____ Material provided

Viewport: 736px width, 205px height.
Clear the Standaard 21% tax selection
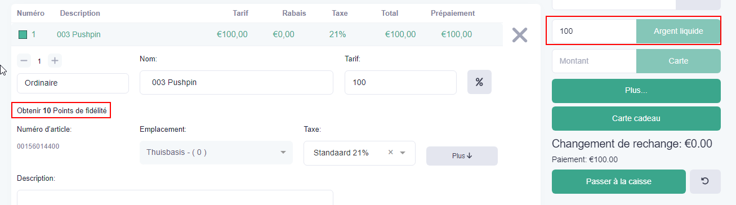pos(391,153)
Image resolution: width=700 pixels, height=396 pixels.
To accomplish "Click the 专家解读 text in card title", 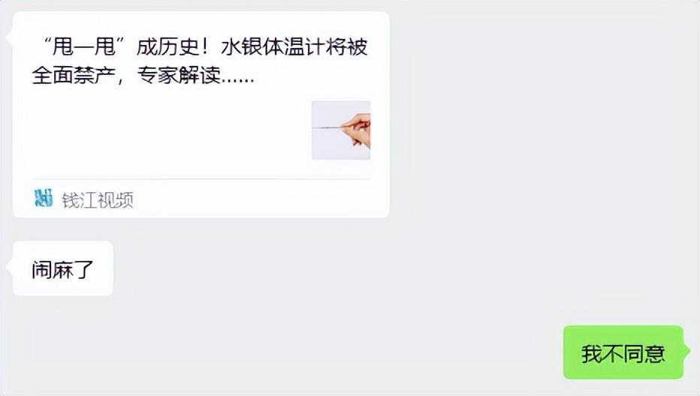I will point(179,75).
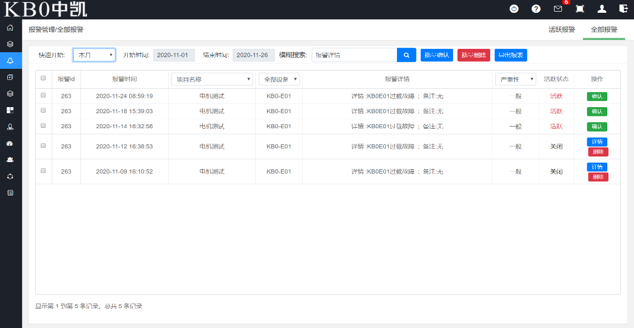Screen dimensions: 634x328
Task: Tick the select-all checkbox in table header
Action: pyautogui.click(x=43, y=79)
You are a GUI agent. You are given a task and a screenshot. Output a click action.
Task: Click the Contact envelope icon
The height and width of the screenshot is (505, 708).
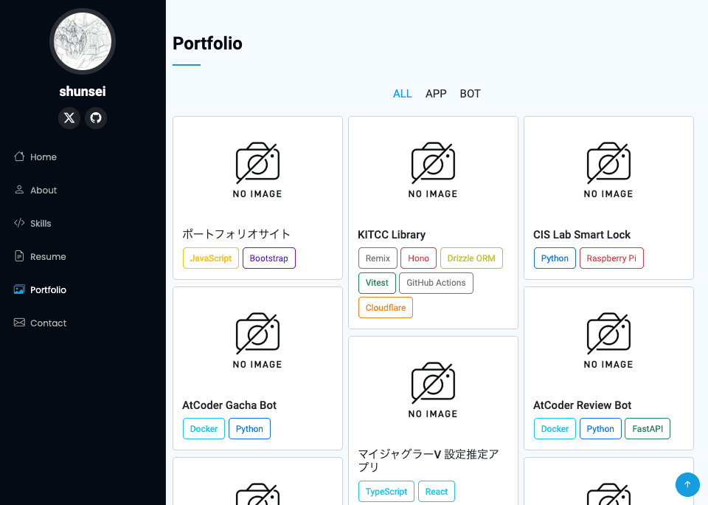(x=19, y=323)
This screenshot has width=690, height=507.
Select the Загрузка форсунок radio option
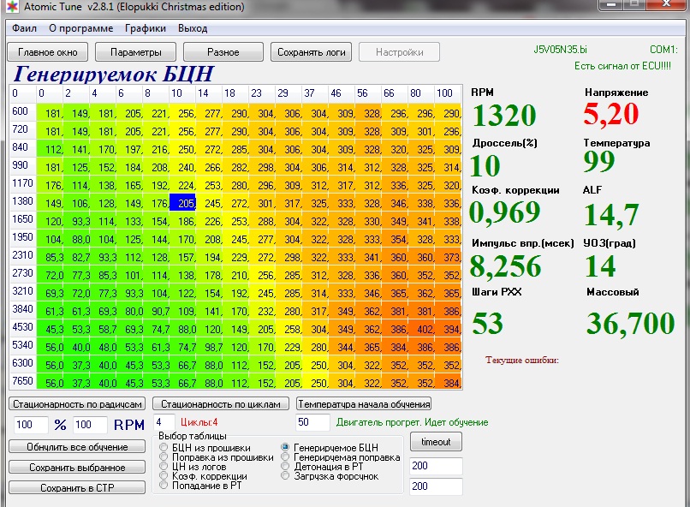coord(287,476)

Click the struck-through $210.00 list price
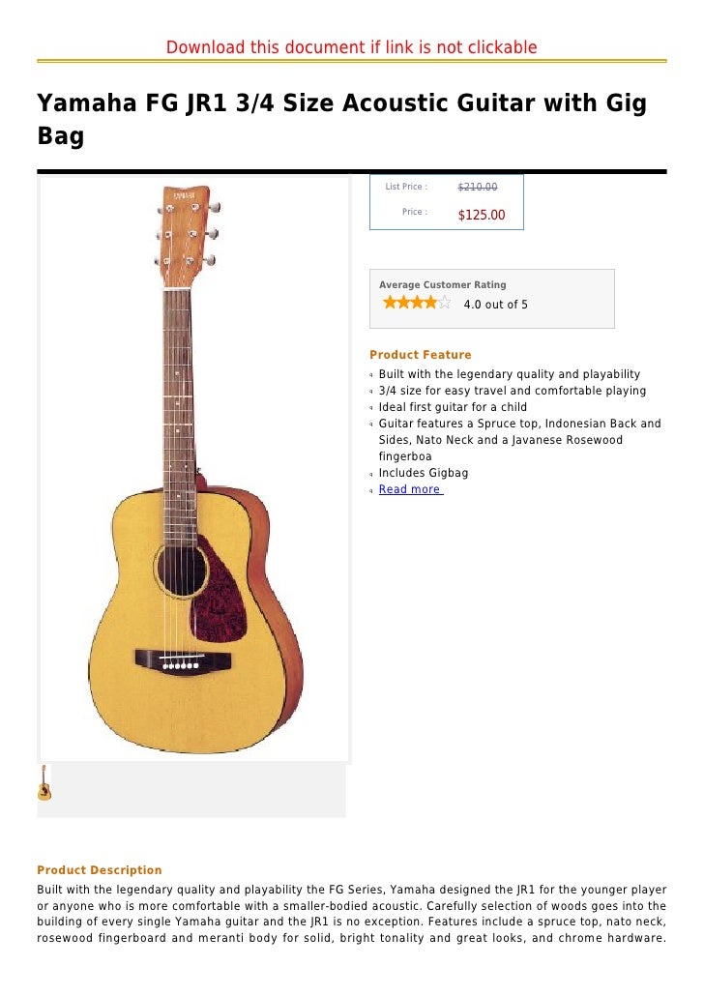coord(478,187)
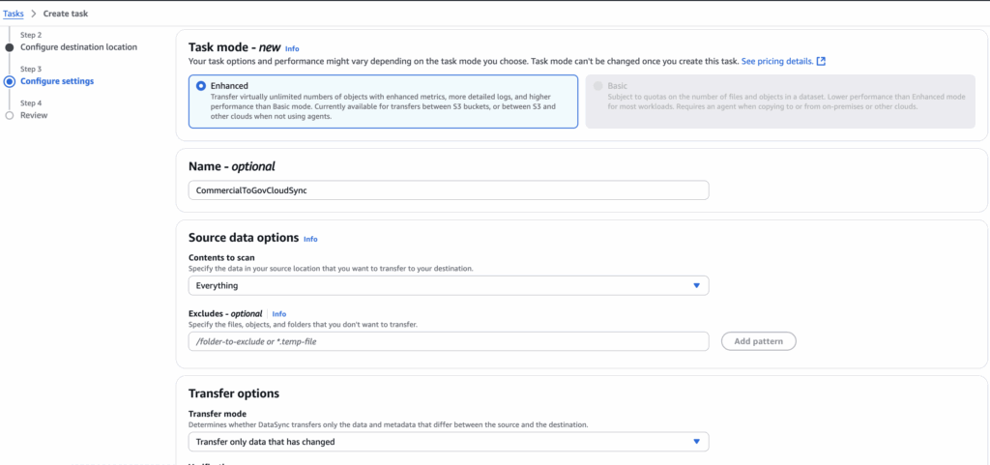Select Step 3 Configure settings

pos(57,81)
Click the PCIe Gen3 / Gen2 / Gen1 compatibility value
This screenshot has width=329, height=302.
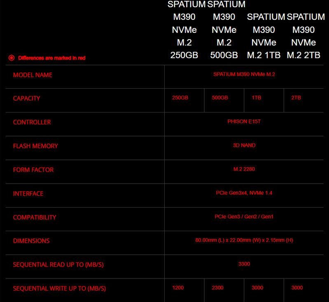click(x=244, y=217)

________
____ Material provided

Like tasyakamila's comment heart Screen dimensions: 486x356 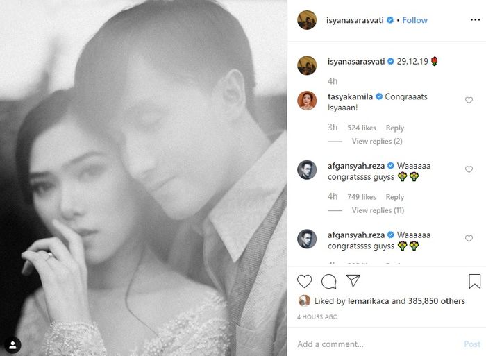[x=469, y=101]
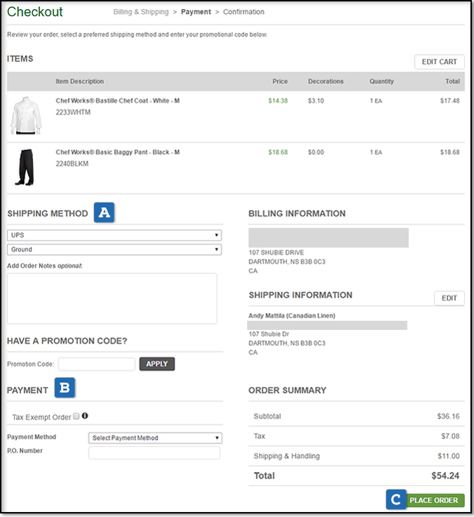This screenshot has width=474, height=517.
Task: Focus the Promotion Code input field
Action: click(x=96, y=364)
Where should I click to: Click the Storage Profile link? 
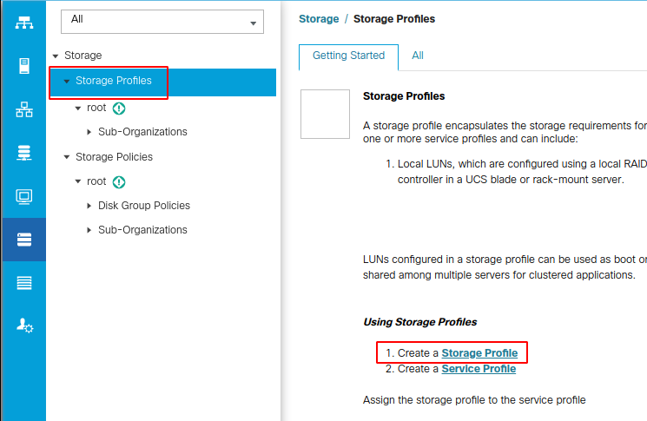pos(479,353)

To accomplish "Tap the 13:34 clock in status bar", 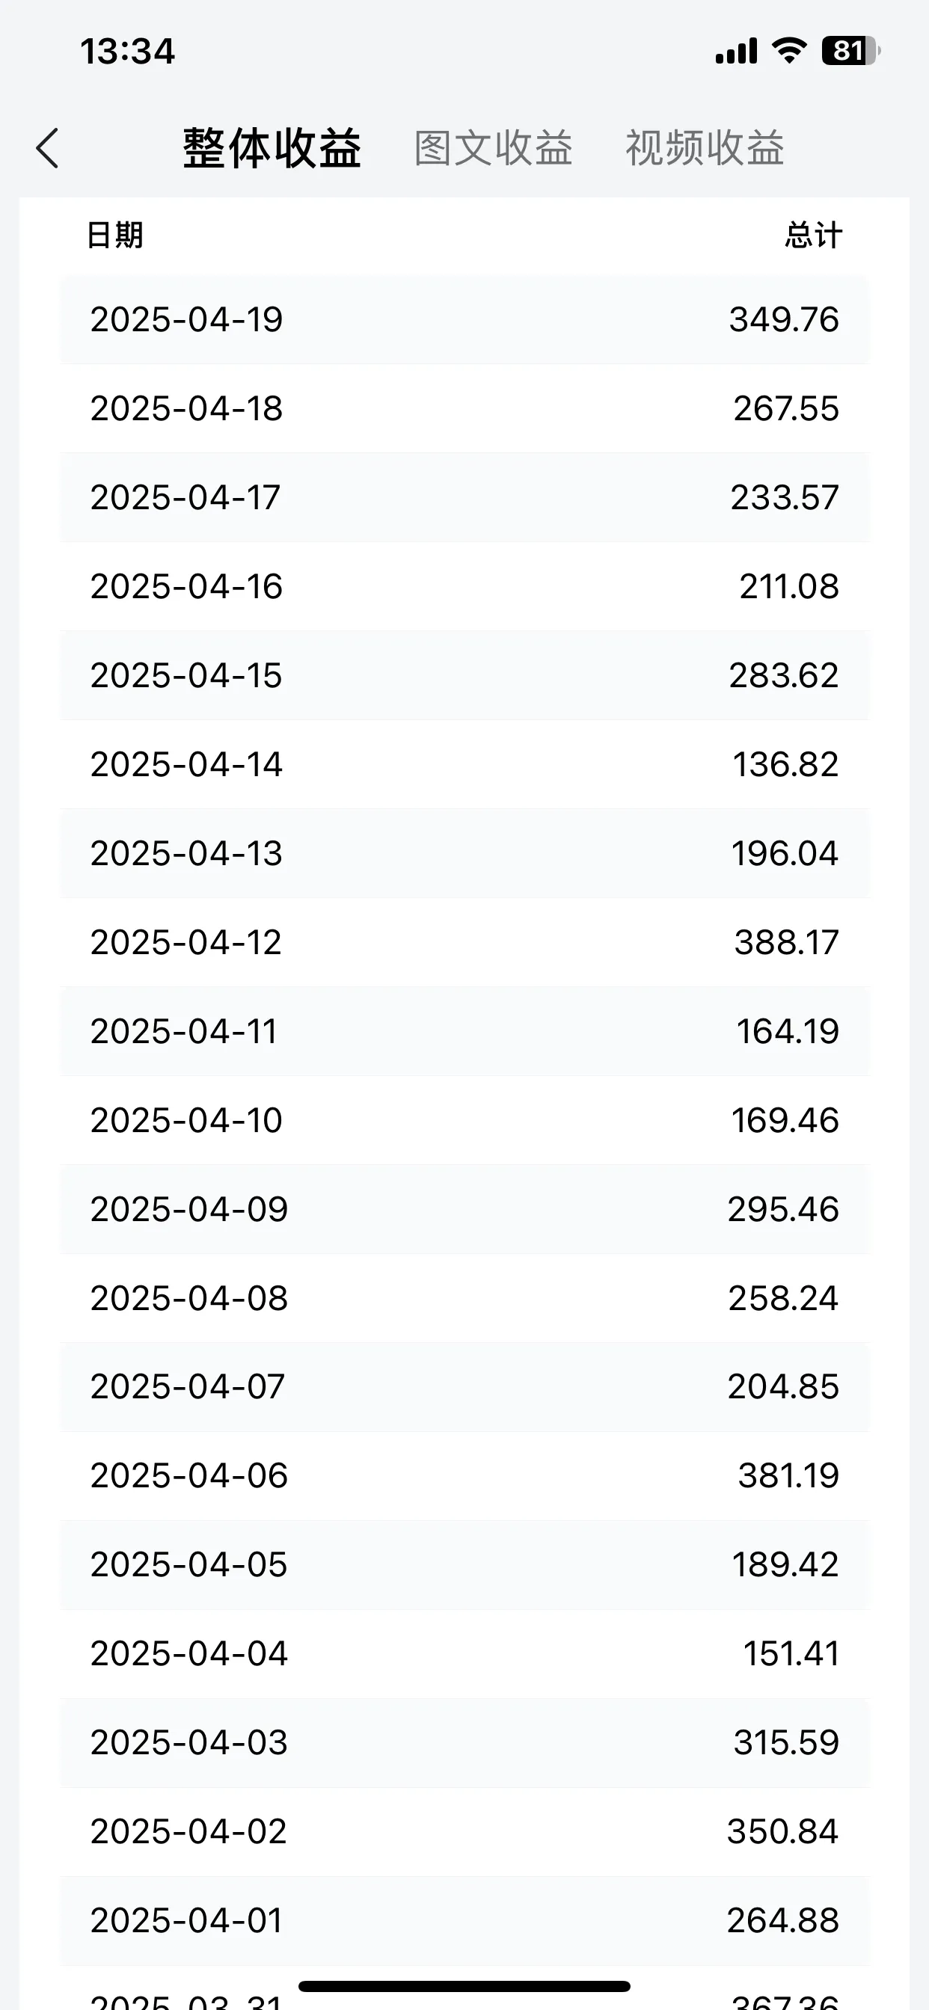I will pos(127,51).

________

### Description of the task:
From the records above, extract the lines from the one holding "Viewport: 736px width, 205px height." through the one holding "Image resolution: width=700", word for word; omit the pictures.

### Task solution:
Viewport: 736px width, 205px height.
Clear the Standaard 21% tax selection
pos(391,153)
Image resolution: width=700 pixels, height=396 pixels.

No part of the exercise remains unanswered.